In this case, it is required to define a variable into which they will be imported to avoid conflicts. To reference the imports in the code, they now always have to be prefixed with that variable name. It's usually better to explicitly import the declarations that are needed, as this allows the build process to exclude unused exports from the final bundle (so-called tree-shaking).

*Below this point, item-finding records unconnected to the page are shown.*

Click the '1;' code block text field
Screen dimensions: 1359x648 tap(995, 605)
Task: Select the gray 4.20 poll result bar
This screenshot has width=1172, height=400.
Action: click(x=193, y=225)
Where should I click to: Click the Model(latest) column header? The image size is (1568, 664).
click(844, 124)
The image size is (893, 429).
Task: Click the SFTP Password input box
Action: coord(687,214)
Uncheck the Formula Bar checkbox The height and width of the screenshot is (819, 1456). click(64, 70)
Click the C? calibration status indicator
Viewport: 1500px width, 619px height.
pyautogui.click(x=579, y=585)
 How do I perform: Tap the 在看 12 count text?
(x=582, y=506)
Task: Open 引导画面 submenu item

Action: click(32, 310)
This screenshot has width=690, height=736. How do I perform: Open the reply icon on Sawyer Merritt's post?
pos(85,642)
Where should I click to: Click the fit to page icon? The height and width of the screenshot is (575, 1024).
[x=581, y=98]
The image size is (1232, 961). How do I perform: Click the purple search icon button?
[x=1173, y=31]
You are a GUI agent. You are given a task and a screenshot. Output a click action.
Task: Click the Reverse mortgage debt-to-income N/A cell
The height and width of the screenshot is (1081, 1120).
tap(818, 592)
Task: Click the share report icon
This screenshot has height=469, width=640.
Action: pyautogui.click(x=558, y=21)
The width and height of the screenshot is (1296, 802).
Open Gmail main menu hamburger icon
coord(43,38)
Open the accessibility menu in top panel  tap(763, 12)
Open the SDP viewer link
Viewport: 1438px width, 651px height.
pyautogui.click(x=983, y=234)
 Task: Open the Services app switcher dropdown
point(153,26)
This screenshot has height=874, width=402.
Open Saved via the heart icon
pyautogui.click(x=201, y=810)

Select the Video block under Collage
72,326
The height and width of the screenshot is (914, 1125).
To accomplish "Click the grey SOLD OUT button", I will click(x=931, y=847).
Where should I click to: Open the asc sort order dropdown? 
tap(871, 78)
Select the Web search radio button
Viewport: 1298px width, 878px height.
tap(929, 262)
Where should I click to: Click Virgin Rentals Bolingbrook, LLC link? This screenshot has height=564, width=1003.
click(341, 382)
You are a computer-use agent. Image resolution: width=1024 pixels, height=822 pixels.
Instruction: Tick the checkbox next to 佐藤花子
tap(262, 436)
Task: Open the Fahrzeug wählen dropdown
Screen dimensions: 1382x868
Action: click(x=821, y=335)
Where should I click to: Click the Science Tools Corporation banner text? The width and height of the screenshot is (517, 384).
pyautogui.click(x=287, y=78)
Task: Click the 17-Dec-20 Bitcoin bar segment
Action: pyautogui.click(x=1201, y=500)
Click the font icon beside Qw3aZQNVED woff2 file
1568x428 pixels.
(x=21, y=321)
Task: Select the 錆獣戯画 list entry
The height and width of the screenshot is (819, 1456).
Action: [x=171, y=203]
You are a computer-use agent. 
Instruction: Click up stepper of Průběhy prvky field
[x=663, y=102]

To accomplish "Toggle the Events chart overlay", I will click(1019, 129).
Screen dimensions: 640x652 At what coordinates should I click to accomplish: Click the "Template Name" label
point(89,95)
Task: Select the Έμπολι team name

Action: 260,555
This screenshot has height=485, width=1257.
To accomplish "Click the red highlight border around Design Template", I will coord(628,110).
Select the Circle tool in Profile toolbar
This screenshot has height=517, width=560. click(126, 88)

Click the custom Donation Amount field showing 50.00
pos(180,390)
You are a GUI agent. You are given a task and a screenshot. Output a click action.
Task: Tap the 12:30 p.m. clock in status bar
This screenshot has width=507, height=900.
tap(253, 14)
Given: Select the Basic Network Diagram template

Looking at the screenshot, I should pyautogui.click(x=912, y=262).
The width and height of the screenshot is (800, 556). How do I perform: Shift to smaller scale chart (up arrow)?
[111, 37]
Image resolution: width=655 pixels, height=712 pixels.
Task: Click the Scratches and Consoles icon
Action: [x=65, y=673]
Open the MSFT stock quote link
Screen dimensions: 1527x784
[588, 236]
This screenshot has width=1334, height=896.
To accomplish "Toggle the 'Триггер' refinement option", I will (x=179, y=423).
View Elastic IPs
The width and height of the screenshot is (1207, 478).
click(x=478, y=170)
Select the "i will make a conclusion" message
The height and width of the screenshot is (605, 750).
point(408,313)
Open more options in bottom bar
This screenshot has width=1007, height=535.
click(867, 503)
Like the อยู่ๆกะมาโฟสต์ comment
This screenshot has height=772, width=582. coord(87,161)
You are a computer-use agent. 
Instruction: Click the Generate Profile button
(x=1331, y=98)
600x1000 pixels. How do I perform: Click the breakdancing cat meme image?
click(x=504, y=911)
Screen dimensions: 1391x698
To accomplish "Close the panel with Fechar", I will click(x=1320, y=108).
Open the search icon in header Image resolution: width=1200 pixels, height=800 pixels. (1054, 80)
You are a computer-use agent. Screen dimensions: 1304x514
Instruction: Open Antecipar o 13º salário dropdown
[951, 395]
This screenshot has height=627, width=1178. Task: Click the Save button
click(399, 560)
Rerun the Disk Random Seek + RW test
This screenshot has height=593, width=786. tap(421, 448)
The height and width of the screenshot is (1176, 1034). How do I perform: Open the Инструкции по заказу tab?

Absolute module name as used in both above examples tells the compiler that the module is actually an NPM package. To import a module from a source code file directly, the path should start with ./ or ../ to indicate current or parent directory respectively:

import { AppComponent } from './app.component';

When importing legacy AMD or CommonJS modules, import statements can still be used, however it's only possible to import complete modules. This is how one would import lodash, for example (assuming npm install lodash was called before):

import * as _ from 'lodash';

This would make all lodash functions available with the usual _ prefix. The _ variable would be declared as any, i.e. no type checking would be available because type definitions are not included in the package. They need to be installed as a separate NPM package:

npm install @types/lodash

Many JavaScript libraries that don't include type definitions, have them available as packages in @types scope. They are automatically published there from the DefinitelyTyped repository.

If your JavaScript library is not packaged as a module at all, you'll need to use the third syntax for the import statement:

import 'rxjs/add/operator/map';

You're not likely to encounter many of those. The example above is for RxJS, which requires you to individually import each operation, as they are not included in the core Observable interface from the rxjs module.